China’s Ministry of Foreign Affairs lashed out yesterday at a newly declassified report from the U.S. Office of the Director of National Intelligence that summarized the findings of a 90-day review of COVID-19 origins ordered by President Biden back in May.

  • The foreign ministry statement (in English, Chinese) did not respond to any specific findings in the report, but dismissed it as “political and false” and having “no scientific basis or credibility.”
  • Studying the origins of COVID-19 “should and can only be carried out by global scientists in cooperation,” the statement said, adding that the “use of intelligence agencies to trace the origins is in itself an iron-clad proof of politicization.”

What did the report say?

The 18-page report released on October 29, which is a public summary of a classified analysis completed in August, is highly inconclusive on the origins of COVID-19.

  • Only one Intelligence Community agency — identified by the New York Times as the FBI — believes with “moderate confidence” that a “laboratory-associated incident” is the “most likely” origin story for COVID-19.
  • Five agencies, including the National Intelligence Council, lean toward a “natural exposure to an animal infected with it or a close progenitor virus” — but all of these agencies have only low confidence in the assessment.
  • The report dismisses some points that proponents of the “lab-leak theory” had cited earlier this year, such as the existence of a furin cleavage site (FCS) in the virus’s spike protein (the COVID-19 virus “could have acquired its FCS through natural recombination with another virus”), the alleged hospital admissions of several virus researchers in Wuhan in autumn 2019 (“Even if confirmed, hospital admission alone would not be diagnostic of COVID-19 infection”), and China’s supposedly suspicious invective about virus origins inquiries (“Beijing’s lack of cooperation on origins [is] not diagnostic of either hypothesis”).
  • The virus “was not developed as a biological weapon,” the report concludes, and it “probably was not genetically engineered” in any way.
  • If a lab incident was involved in an early infection, Chinese researchers and the government “probably were unaware in the initial months that such an incident had occurred.”

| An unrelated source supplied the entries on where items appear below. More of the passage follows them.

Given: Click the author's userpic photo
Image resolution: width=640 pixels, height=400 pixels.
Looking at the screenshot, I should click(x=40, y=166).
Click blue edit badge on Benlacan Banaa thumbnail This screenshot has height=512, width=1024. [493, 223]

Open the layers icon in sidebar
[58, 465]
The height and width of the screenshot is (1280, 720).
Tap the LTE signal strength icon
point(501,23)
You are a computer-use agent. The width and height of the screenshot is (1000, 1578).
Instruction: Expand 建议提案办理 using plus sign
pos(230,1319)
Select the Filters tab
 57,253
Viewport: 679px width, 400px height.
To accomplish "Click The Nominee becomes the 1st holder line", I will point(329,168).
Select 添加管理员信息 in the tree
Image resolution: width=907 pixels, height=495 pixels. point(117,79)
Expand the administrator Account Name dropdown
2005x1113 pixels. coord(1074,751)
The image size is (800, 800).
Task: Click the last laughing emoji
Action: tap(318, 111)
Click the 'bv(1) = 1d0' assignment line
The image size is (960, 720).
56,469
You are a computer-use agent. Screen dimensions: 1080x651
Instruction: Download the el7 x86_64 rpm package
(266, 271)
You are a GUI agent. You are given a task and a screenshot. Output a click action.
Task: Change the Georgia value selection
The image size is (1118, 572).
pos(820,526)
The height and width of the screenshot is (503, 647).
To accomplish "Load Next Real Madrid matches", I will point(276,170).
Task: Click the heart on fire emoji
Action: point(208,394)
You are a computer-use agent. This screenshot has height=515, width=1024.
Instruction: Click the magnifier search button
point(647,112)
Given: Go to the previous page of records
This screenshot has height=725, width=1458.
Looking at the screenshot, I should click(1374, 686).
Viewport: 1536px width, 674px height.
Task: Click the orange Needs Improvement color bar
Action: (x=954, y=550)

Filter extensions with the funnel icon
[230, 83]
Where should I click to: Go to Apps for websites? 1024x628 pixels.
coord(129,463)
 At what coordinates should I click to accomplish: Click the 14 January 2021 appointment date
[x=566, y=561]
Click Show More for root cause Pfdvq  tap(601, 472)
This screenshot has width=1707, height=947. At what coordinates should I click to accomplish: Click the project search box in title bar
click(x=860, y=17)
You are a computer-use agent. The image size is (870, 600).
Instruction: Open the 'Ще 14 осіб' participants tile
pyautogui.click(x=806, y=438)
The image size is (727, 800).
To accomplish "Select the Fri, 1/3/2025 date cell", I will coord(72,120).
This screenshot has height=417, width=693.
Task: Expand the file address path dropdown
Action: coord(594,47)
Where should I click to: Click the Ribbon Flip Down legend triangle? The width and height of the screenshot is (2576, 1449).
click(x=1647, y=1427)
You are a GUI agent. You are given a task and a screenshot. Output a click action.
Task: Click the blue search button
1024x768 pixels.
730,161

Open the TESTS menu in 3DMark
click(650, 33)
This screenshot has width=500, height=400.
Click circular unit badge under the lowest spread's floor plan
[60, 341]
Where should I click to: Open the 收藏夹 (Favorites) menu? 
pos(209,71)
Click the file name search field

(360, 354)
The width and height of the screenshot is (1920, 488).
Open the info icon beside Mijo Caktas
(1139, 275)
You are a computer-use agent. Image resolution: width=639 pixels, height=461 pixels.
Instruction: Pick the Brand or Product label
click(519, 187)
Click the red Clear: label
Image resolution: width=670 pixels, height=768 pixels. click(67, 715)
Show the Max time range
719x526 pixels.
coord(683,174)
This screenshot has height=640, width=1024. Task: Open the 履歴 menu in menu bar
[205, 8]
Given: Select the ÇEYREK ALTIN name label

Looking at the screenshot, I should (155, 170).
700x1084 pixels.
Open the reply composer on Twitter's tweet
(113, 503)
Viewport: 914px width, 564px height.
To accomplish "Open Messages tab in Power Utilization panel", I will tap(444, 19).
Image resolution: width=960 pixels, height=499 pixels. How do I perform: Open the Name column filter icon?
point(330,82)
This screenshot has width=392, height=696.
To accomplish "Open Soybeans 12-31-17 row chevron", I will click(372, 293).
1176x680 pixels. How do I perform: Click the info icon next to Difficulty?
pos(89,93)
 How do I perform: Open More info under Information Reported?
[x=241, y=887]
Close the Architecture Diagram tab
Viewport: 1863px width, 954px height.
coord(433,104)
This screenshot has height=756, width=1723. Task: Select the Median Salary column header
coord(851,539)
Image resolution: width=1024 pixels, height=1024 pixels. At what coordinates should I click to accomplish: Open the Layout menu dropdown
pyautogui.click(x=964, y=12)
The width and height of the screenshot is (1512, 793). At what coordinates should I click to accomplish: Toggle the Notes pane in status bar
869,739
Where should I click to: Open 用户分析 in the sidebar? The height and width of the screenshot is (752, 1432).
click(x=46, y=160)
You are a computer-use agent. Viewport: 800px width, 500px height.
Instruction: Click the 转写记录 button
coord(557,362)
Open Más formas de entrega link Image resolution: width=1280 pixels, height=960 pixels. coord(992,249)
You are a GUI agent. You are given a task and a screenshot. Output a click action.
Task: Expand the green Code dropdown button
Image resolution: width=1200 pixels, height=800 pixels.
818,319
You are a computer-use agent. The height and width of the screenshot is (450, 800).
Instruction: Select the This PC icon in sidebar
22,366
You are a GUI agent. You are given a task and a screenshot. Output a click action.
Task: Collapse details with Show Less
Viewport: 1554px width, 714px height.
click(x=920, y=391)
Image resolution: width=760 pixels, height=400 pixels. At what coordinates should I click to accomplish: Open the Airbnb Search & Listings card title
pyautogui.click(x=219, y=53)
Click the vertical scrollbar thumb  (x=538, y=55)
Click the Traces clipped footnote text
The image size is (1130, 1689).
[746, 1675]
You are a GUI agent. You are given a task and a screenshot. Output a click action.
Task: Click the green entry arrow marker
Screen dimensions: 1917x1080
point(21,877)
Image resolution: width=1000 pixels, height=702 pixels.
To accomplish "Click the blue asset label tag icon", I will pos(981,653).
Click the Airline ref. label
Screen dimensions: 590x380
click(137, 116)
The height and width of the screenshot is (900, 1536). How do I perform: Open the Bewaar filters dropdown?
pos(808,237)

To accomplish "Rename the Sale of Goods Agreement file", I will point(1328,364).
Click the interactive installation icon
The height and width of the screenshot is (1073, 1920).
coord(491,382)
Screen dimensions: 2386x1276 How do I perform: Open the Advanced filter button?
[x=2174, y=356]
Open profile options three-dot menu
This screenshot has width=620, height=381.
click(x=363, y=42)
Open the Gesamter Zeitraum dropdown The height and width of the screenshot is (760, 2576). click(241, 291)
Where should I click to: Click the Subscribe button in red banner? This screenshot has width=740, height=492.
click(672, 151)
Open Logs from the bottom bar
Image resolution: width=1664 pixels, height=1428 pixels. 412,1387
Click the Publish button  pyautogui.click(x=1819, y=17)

Two parts of the report likely rankled Chinese officials the most:

  • The assertion that a lab leak remains “plausible”: While the World Health Organization’s inquiry into COVID origins has also not ruled out a lab leak origin, and merely said it was “extremely unlikely,” the Chinese foreign ministry has previously mischaracterized the WHO finding as having “basically ruled out” a lab leak origin.
  • Calls for more transparency from China: Beijing “continues to hinder the global investigation, resist sharing information, and blame other countries, including the United States,” the U.S. report says. In July, China rejected a WHO proposal to audit labs in Wuhan to fully rule out any possibility of a lab leak, and suggested that the origins investigation continue outside of China.